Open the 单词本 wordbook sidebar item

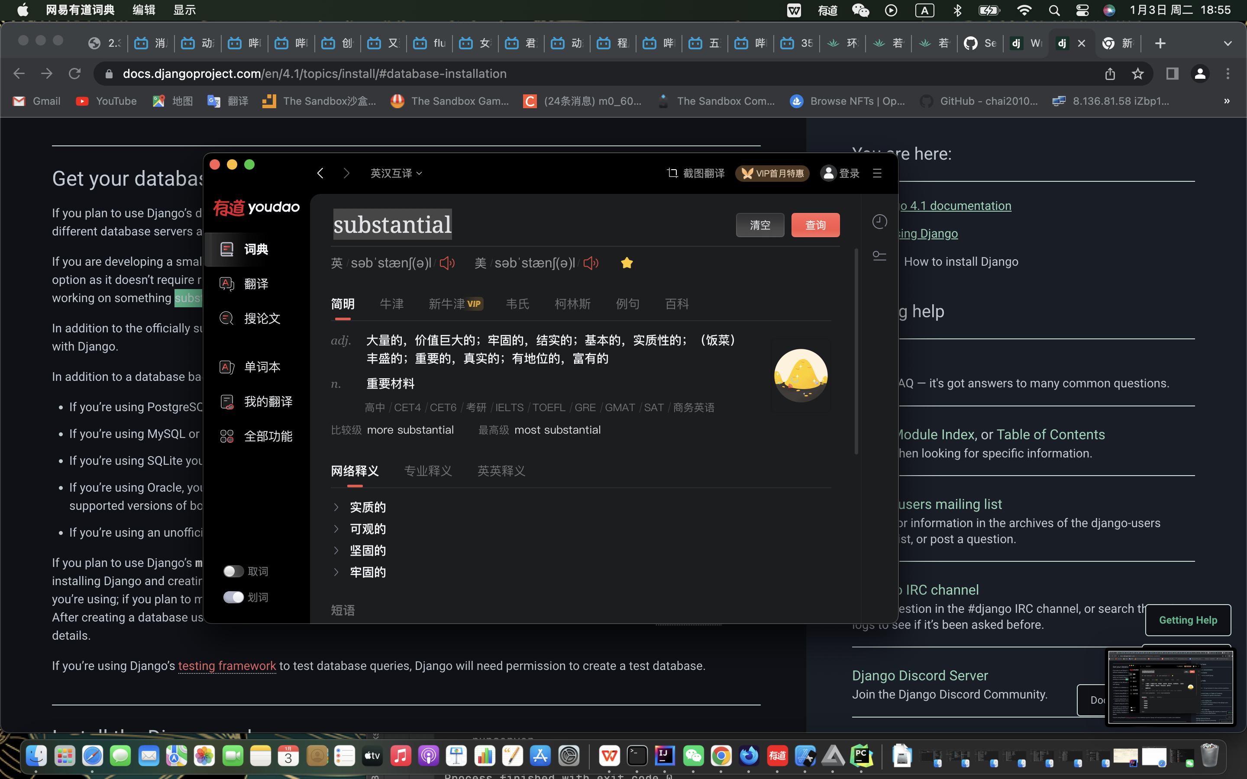coord(262,367)
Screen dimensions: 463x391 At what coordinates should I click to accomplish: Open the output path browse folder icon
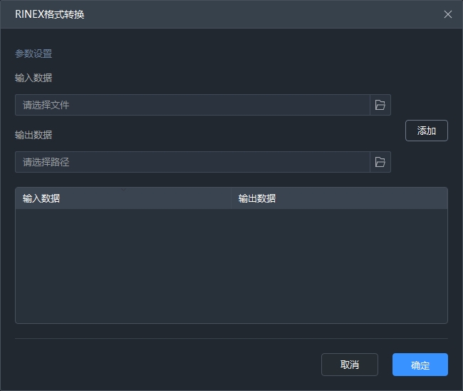click(x=380, y=162)
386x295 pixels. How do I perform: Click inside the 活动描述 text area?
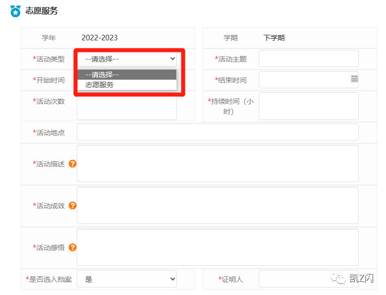217,163
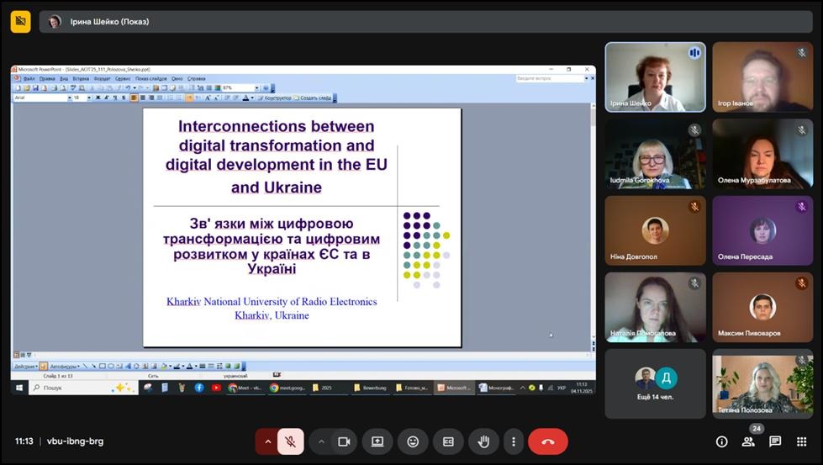The image size is (823, 465).
Task: Open meeting details info icon
Action: click(x=721, y=441)
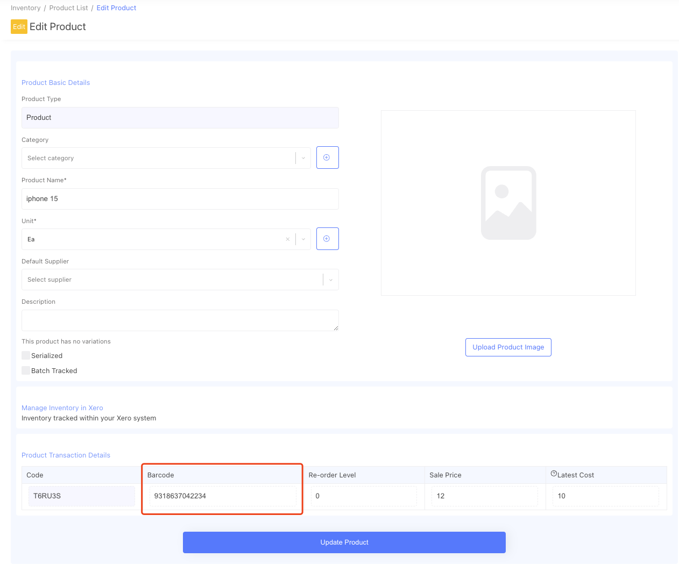This screenshot has width=679, height=586.
Task: Click the add category plus icon
Action: [x=327, y=158]
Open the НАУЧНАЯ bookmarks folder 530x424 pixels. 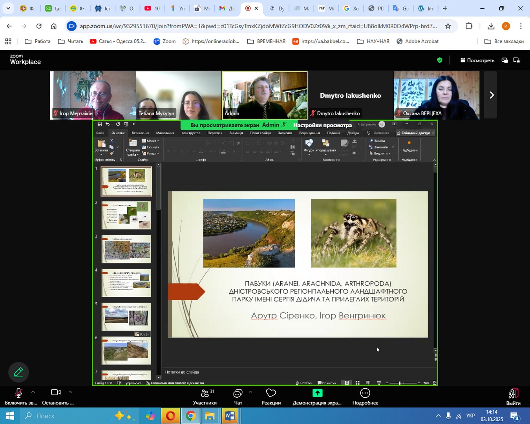[373, 41]
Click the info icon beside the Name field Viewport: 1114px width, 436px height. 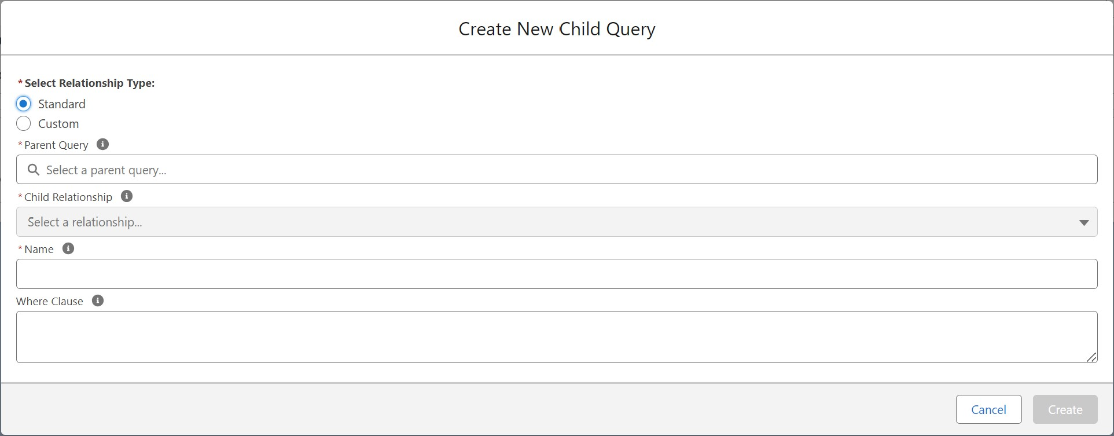68,248
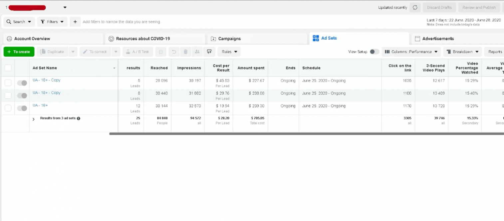Click the undo arrow icon

(x=173, y=52)
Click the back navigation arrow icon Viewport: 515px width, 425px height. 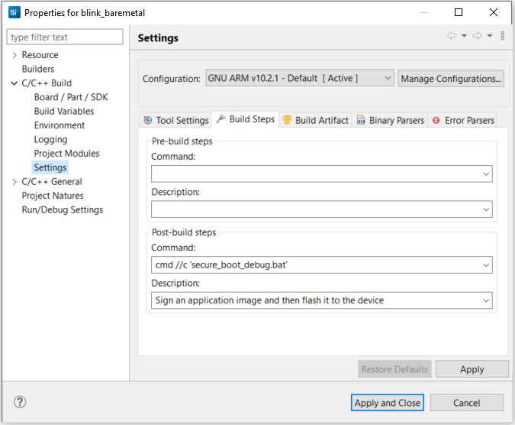tap(452, 36)

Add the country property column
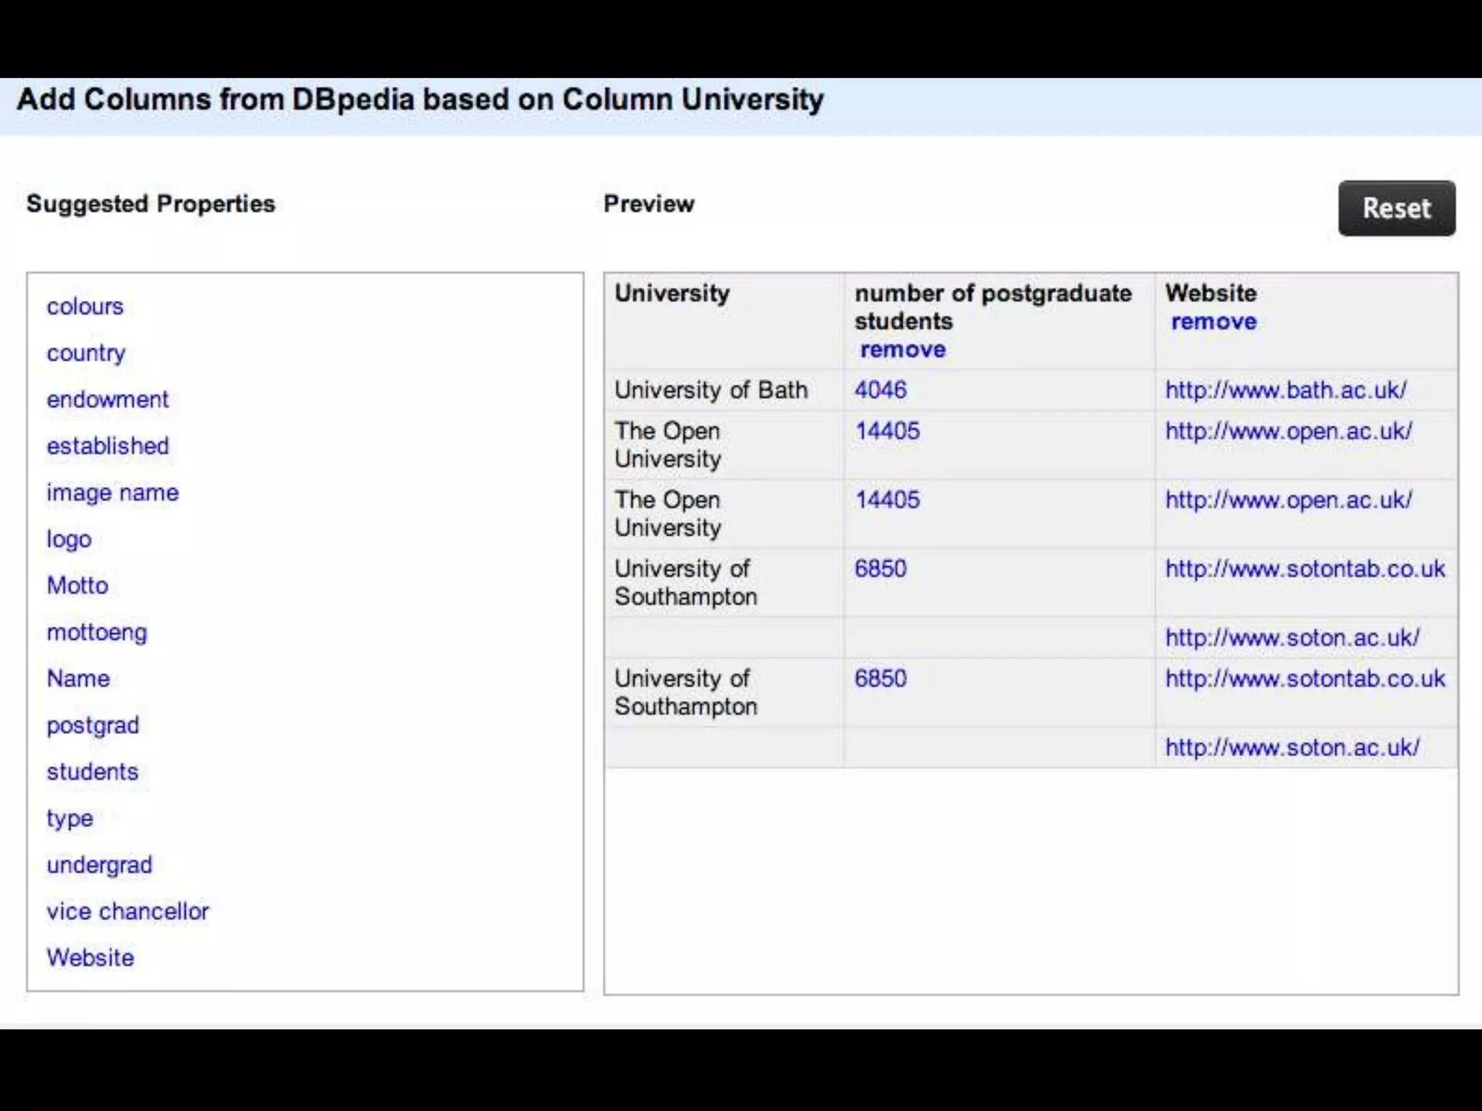point(85,353)
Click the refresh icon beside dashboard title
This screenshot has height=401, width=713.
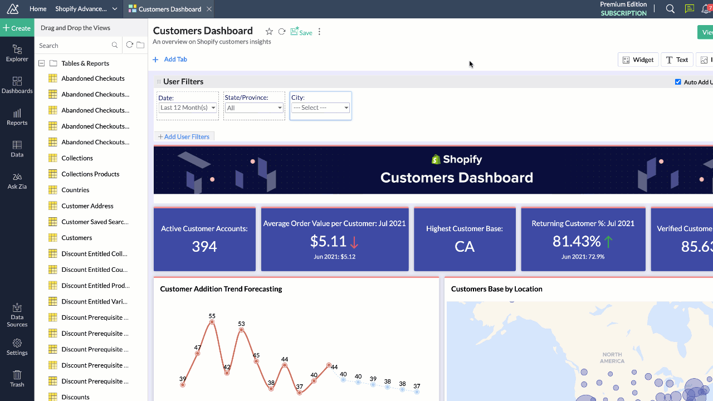282,32
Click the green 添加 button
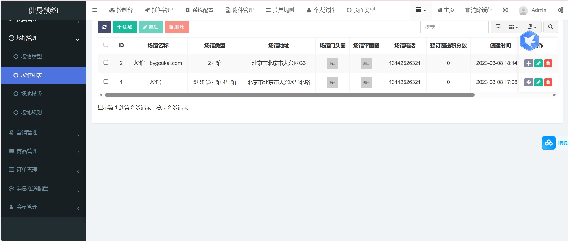568x241 pixels. click(x=125, y=27)
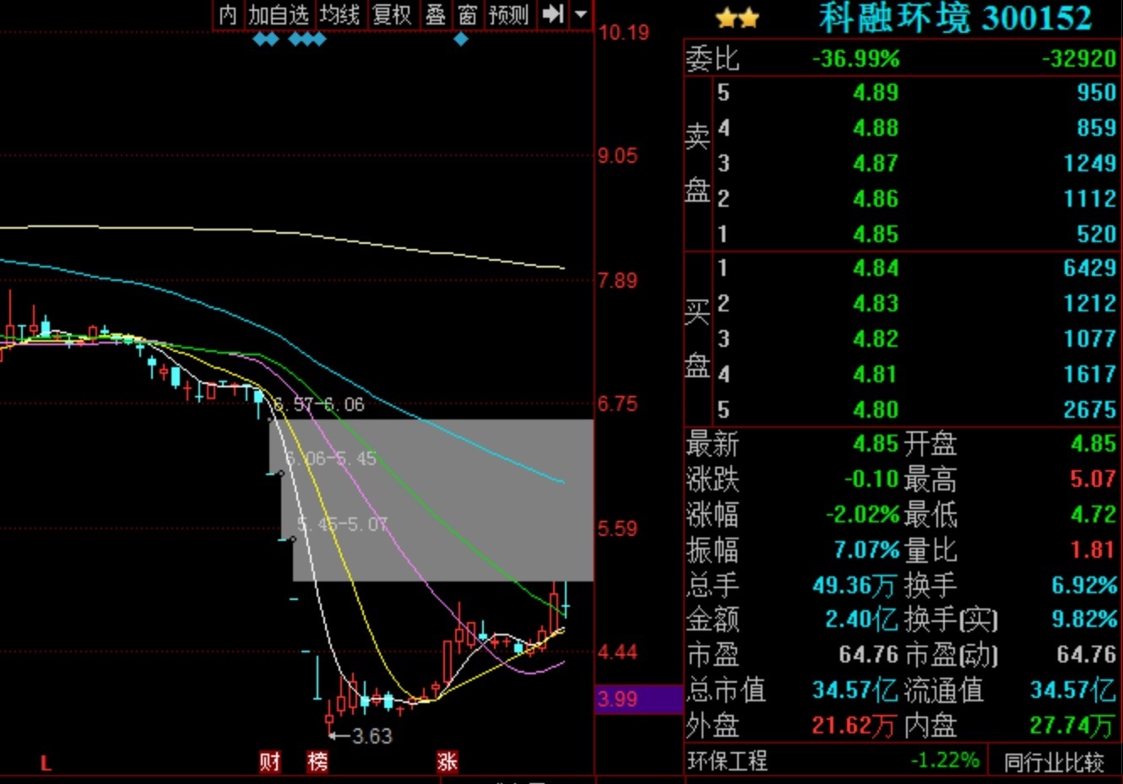Click the 内 toolbar button

(x=228, y=14)
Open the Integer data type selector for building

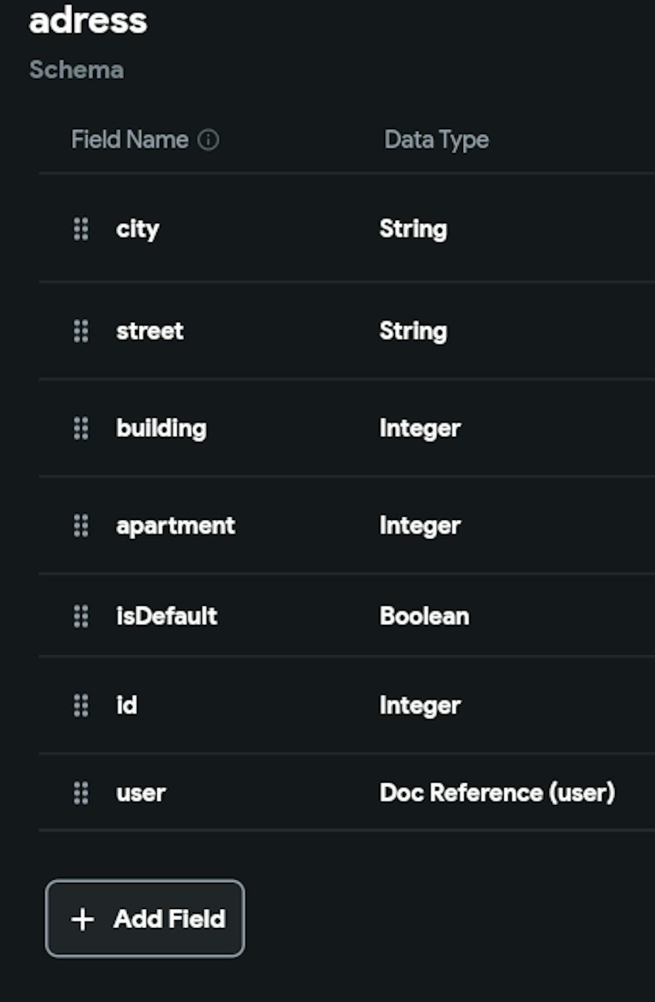coord(419,428)
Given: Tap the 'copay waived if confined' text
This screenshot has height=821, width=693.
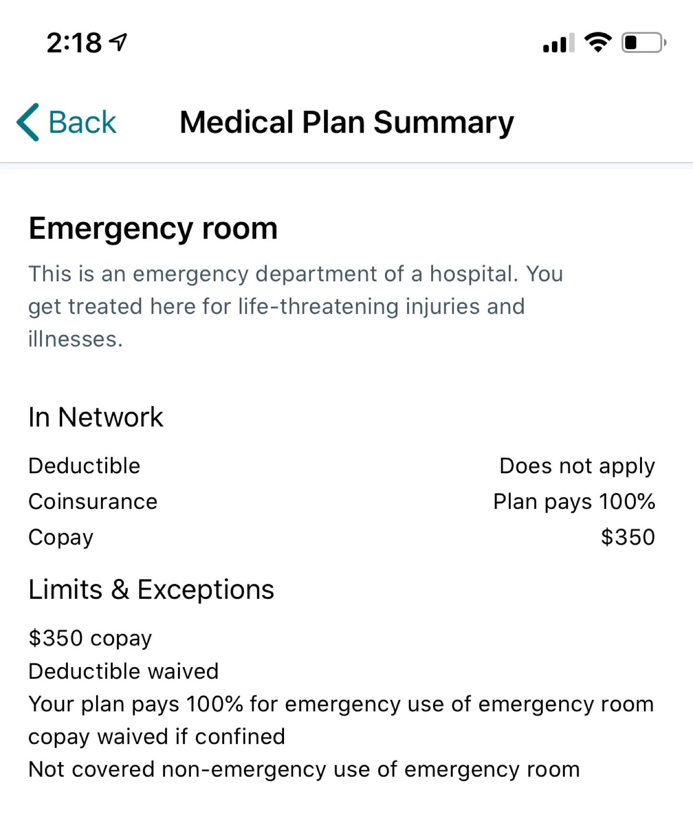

────────

> _Stated problem_
Write out the lines above word for word, starting at the first one and ending at the line that contains "Action: [x=327, y=158]". Leave the pictures out of your copy.

> _Task output_
Open the 单词本 wordbook sidebar item

coord(262,367)
Screen dimensions: 463x391 At what coordinates should I click to accomplish: Open the output path browse folder icon
click(x=380, y=162)
386x295 pixels. How do I perform: Click inside the 活动描述 text area?
217,163
The image size is (823, 465).
Task: Open meeting details info icon
Action: click(x=721, y=441)
This screenshot has width=679, height=586.
Task: Click the add category plus icon
Action: [x=327, y=158]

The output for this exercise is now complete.